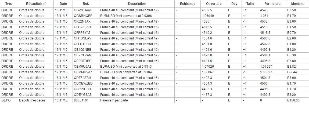Click the E150.00 deposit amount

[293, 100]
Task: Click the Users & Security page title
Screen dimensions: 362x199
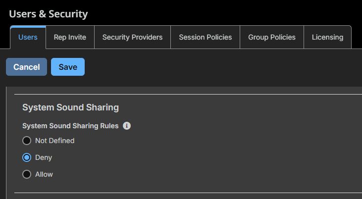Action: (49, 14)
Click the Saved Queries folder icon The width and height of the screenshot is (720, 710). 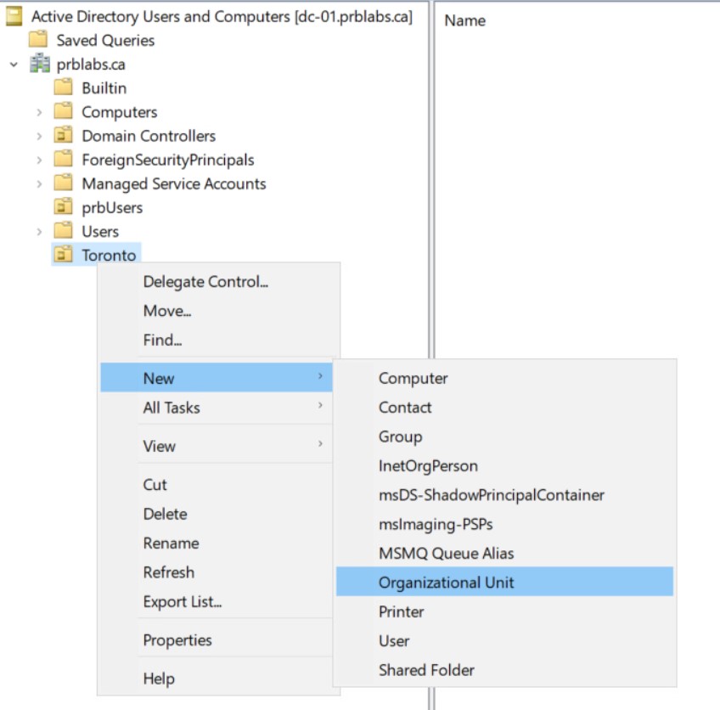[37, 40]
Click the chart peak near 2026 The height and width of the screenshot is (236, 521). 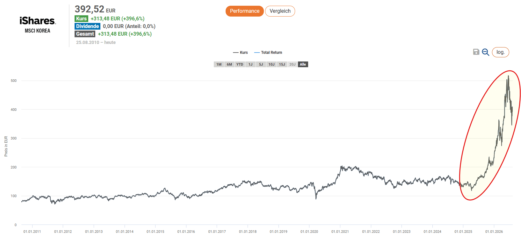click(x=508, y=76)
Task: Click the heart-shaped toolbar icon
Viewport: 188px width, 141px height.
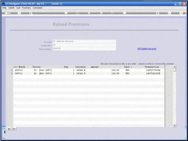Action: [x=66, y=13]
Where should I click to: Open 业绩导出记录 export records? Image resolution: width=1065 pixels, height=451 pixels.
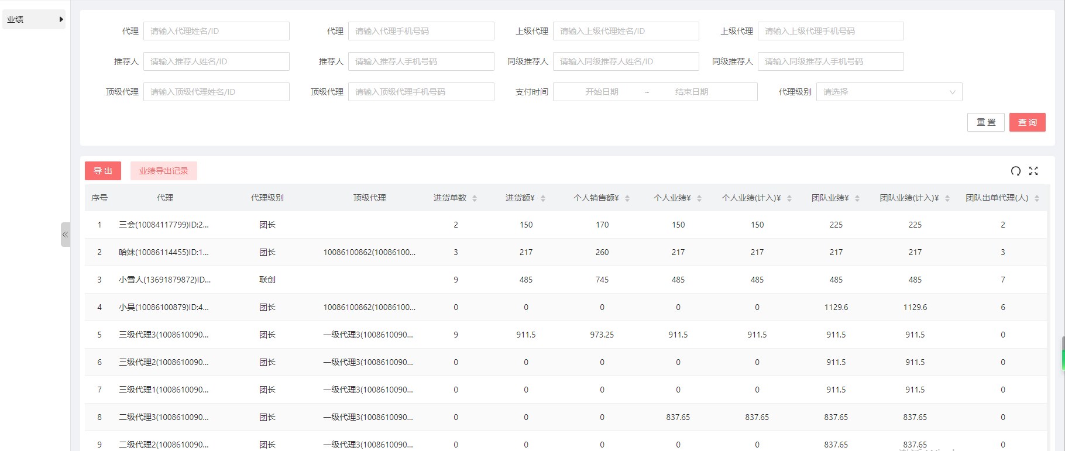pos(164,171)

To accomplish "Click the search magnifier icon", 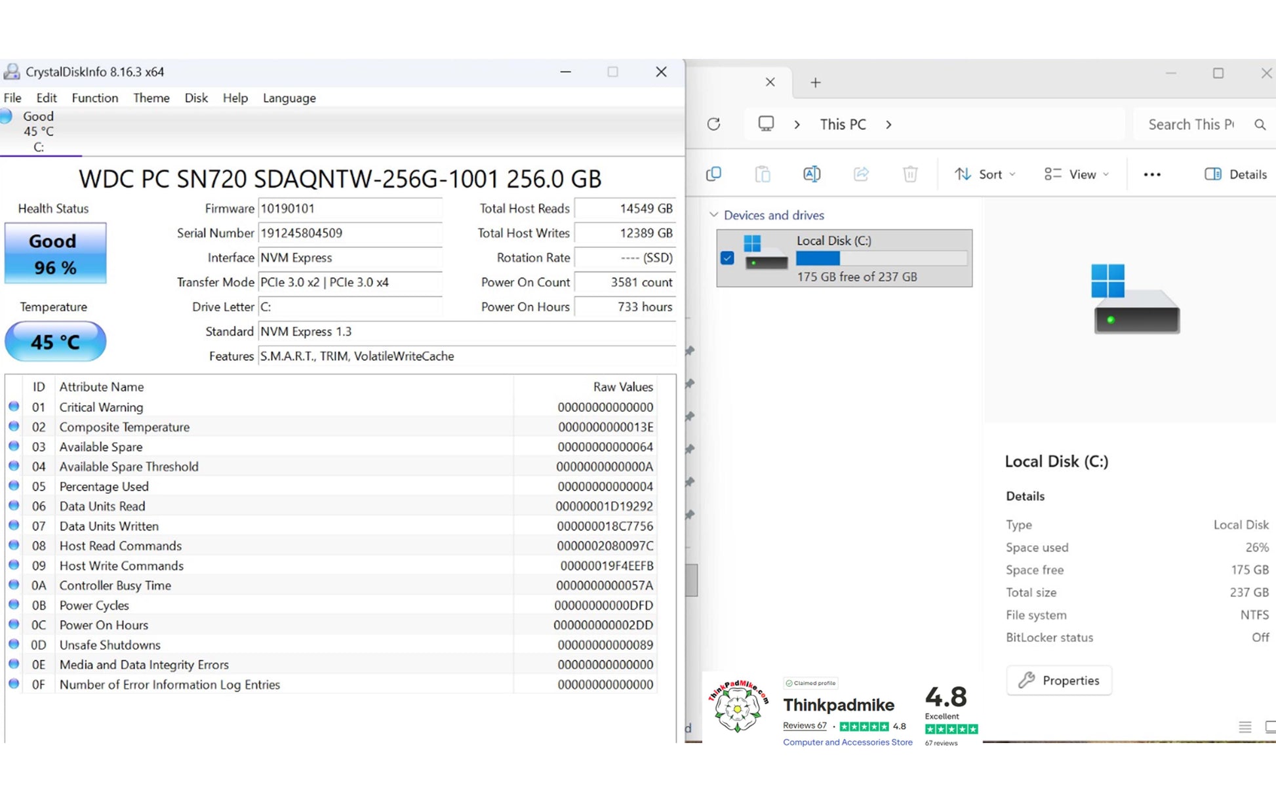I will tap(1260, 124).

---

Report every line in the records above that contains the string "Task", treating uppercase and lowercase as different.

▸ **Response**
Task: Click the Users & Security page title
Task: Click the heart-shaped toolbar icon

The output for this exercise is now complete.